This would be the remake, not the William Castle original. I'm not qualified to comment on that, as I haven't seen it.
But if you wanted to describe the remake in two words, they would be: "Aggressively Unwatchable". This is a film that actively dares you to care about anything happening on-screen. It's a 100-minute movie in which absolutely nothing happens until easily the 45-minute mark. Seriously. The dramatic highlight of the first forty-five minutes is that a truck flashes its high beams at the main characters for a minute or so, then leaves. (Later on, it's presented as a plot point that a character drives THAT SAME TRUCK! Cue musical sting...except that last I checked, flashing your high beams at a bunch of rowdy campers until they break one of your headlights with a beer bottle, then driving away isn't exactly sinister behavior. Certainly not sinister enough to drive the inexplicable guilt reaction the character shows.)
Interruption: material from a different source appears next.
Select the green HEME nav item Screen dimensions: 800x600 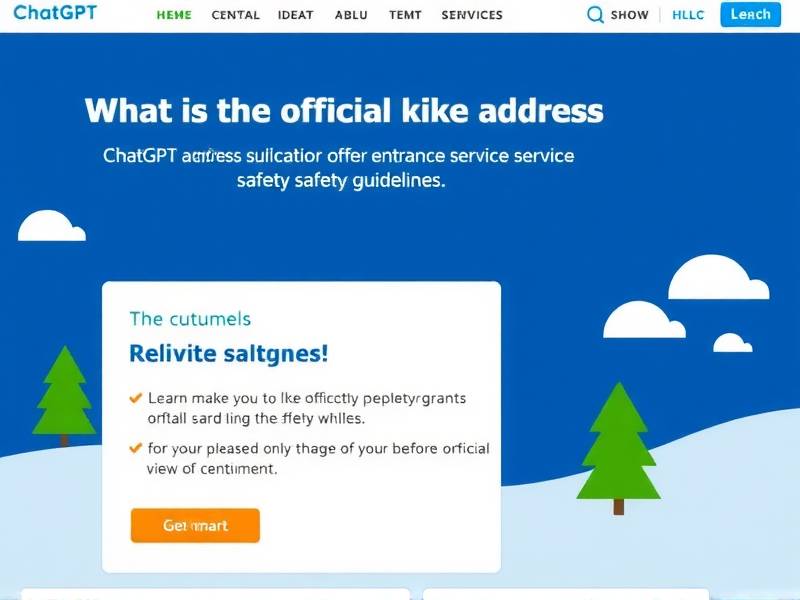tap(174, 15)
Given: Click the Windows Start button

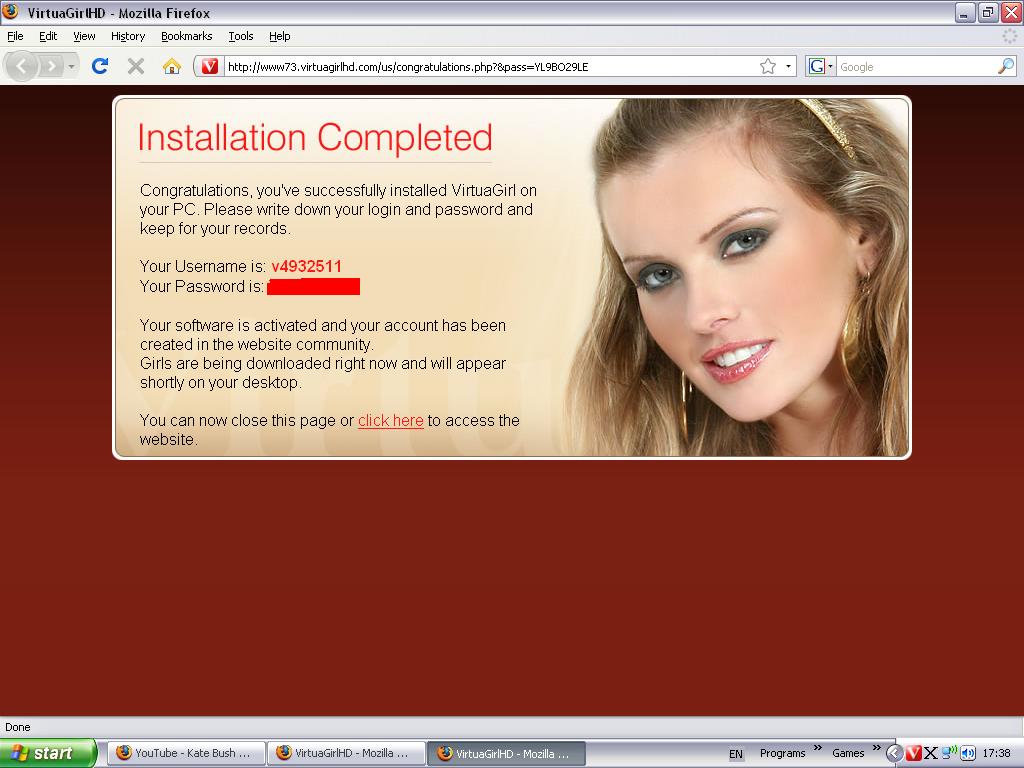Looking at the screenshot, I should (x=48, y=753).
Even after the 45-minute mark, the story spends a good twenty minutes or so ambling into the events we should have gotten to five minutes before the movie started, with the Cute Survivor and her Doomed Boyfriend wandering around the Creepy Town and finding the eponymous House of Wax. (Which is so blatanly silly that I must pause to explain: It's a literal House of Wax. As in, "made out of." I defy anyone to make a house which has load-bearing girders made out of wax, and further defy them to construct the house in a fashion that you could put a furnace in the basement.) From there, more non-scares ensue--there's a few creepy moments, but in general the director puts a lot of effort into trying to make you believe something's about to happen when it's not.
Oh, and it's got the worst "twist ending" you've ever seen. Finding out your pop's gone flat when you open the bottle has a better "twist ending" than 'House of Wax'.
All in all, it says a lot about how awful this movie is that I can honestly say Paris Hilton's not the worst thing in it.